* **TASK DETAILS**
Write out the entries below exactly, but only from the line containing "Where should I click to: Expand" through the line containing "Where should I click to: Click", and without the pictures.

* **DATA SUPPLIED**
◆ ◆ ◆ ◆ ◆

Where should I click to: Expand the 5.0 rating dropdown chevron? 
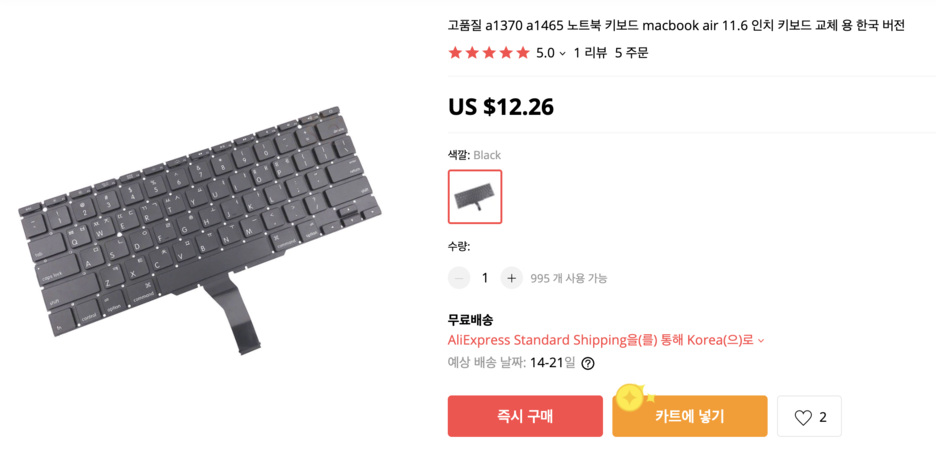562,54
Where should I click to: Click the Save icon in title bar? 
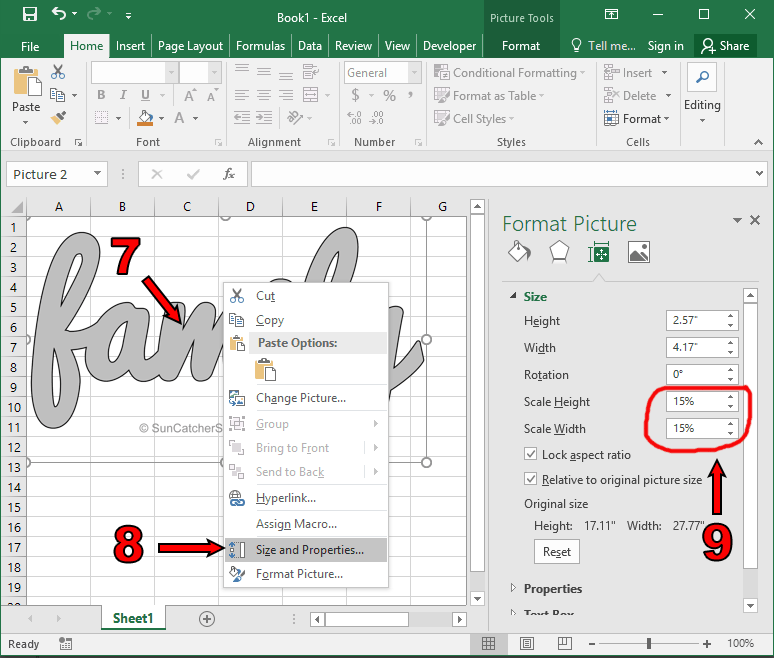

◆ ◆ ◆ ◆ ◆

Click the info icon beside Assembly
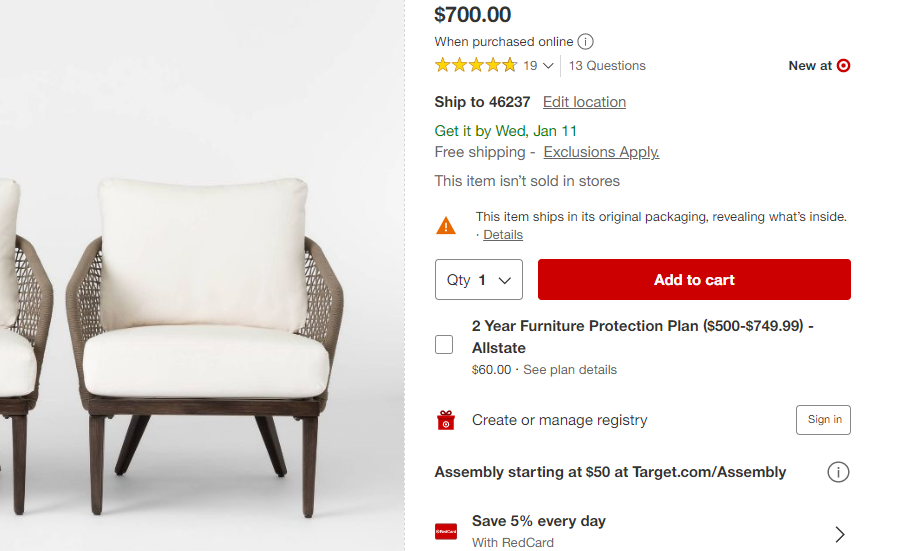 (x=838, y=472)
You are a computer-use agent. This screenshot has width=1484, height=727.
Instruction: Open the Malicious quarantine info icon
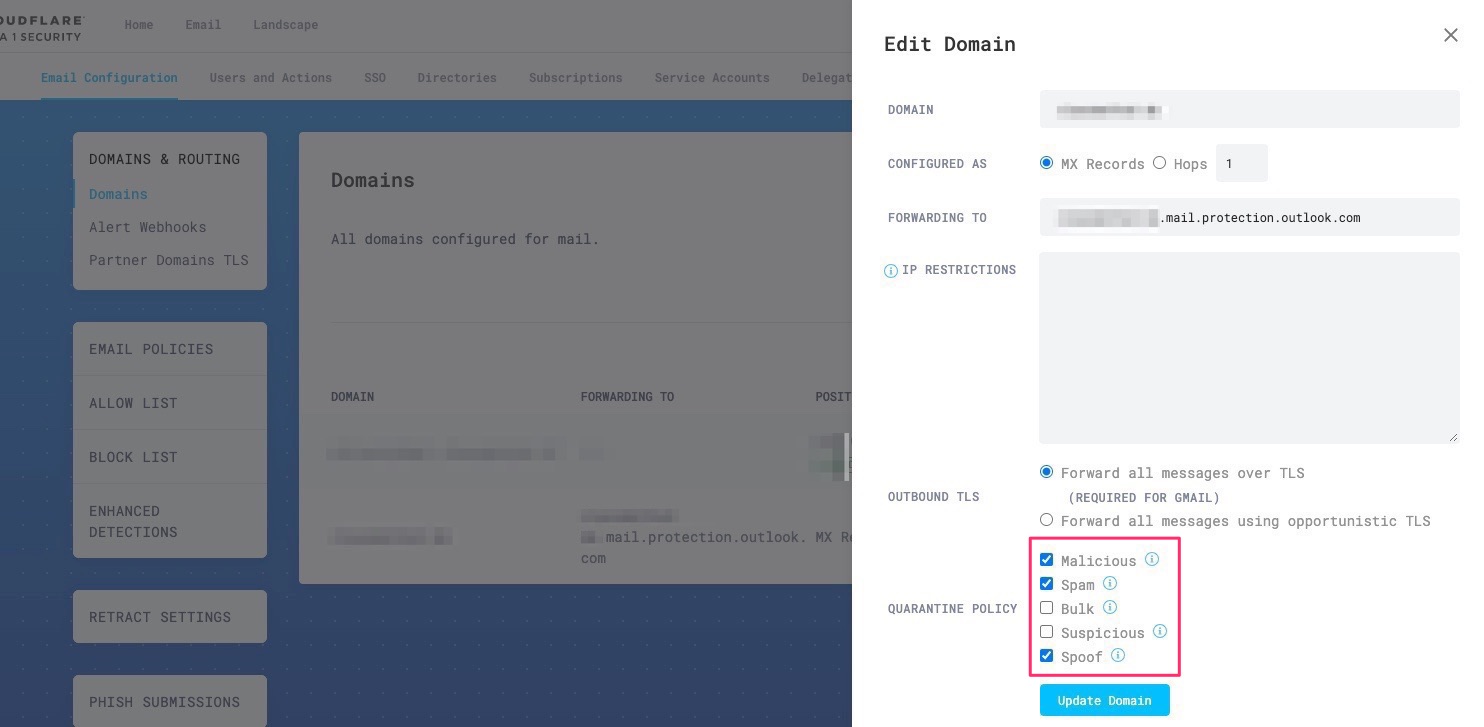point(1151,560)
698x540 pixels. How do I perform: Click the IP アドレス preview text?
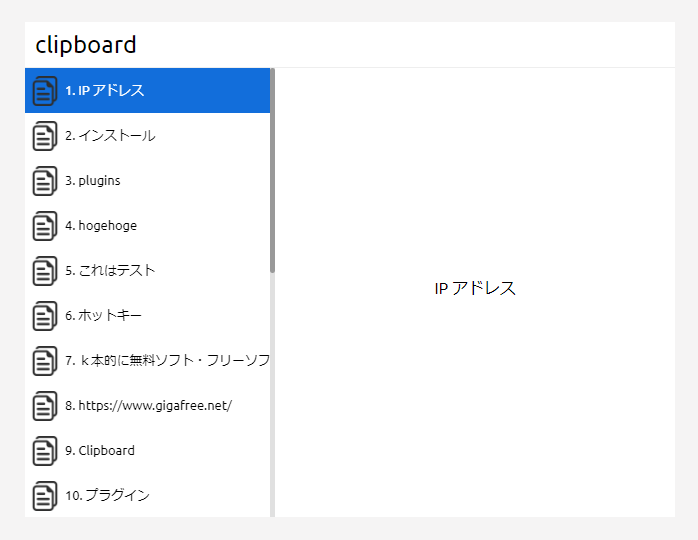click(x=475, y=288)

◆ ◆ ◆ ◆ ◆

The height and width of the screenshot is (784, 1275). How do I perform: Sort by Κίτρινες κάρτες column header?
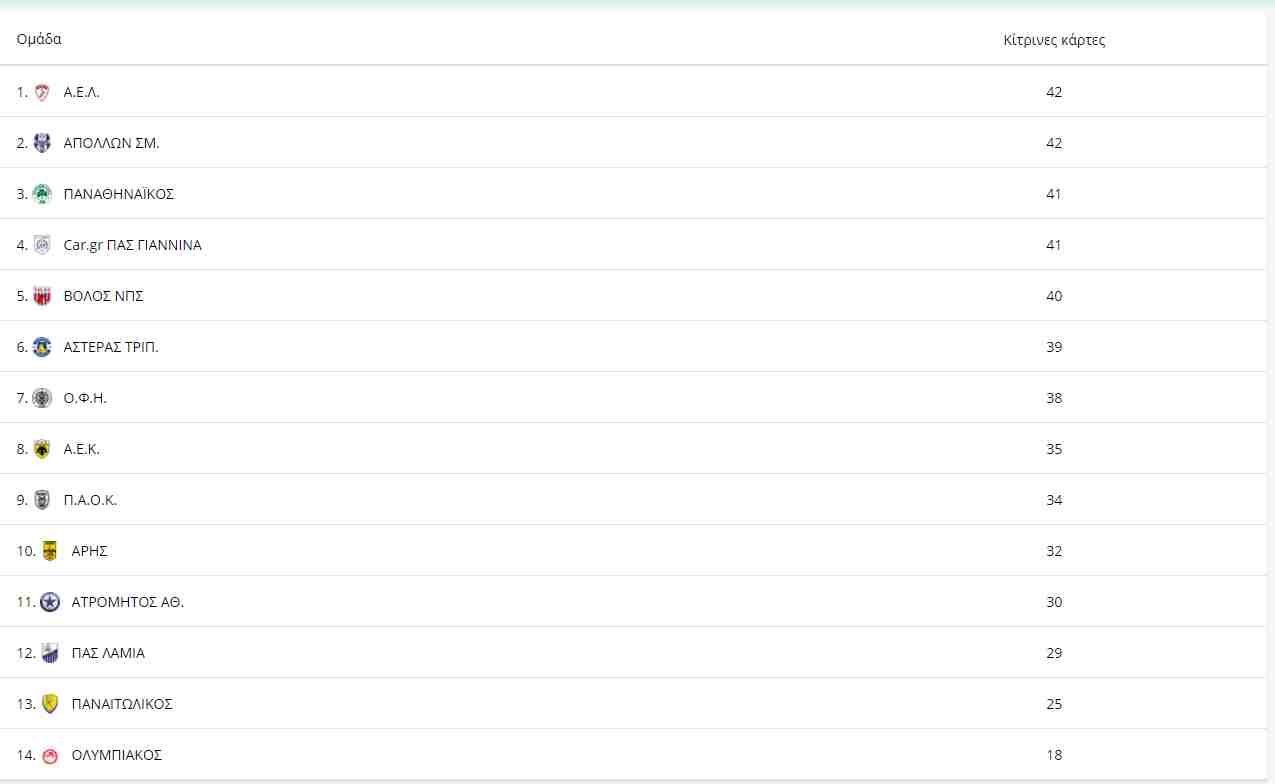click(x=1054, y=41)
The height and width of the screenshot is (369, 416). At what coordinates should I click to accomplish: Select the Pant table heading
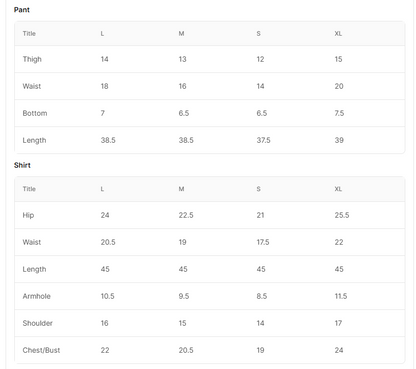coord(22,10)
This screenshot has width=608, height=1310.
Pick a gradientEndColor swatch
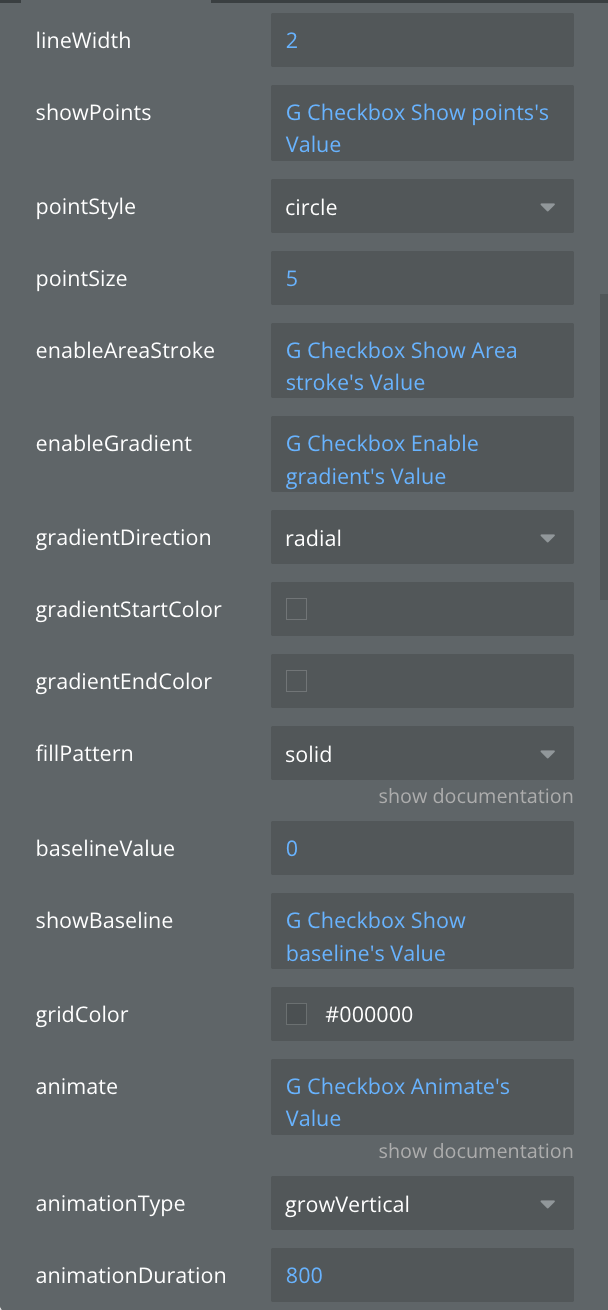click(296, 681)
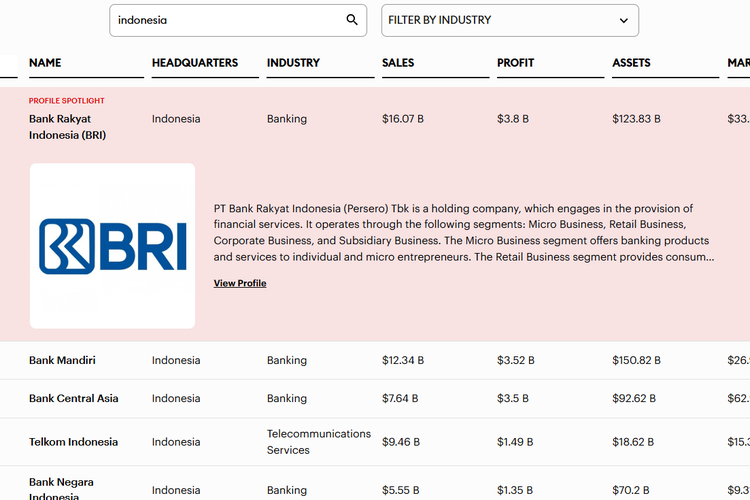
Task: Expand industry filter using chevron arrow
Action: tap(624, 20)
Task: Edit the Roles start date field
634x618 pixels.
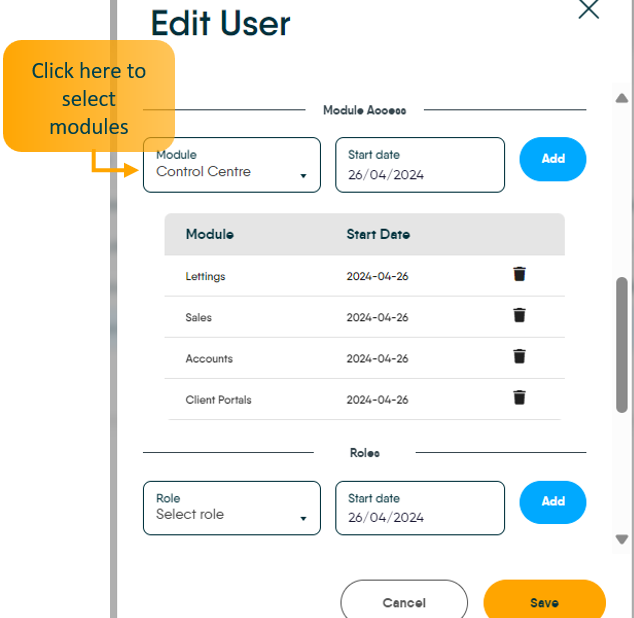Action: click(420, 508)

◆ ◆ ◆ ◆ ◆

* **EXPECTED ANSWER**
Where should I click to: Expand the 5.0 rating dropdown chevron? 
562,54
Where should I click to: Click the Save icon in title bar? 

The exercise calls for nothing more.